What you need to do:
Repeat the records exactly, so that each line matches the original.

Dataset extract:
Content starts
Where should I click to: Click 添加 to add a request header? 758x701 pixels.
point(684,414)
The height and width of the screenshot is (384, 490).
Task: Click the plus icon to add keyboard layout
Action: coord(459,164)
Content ends
Worked solution:
Where should I click to: Click 添加 to add a request header? 758x701 pixels.
point(684,414)
The height and width of the screenshot is (384, 490).
Task: Click the plus icon to add keyboard layout
Action: coord(459,164)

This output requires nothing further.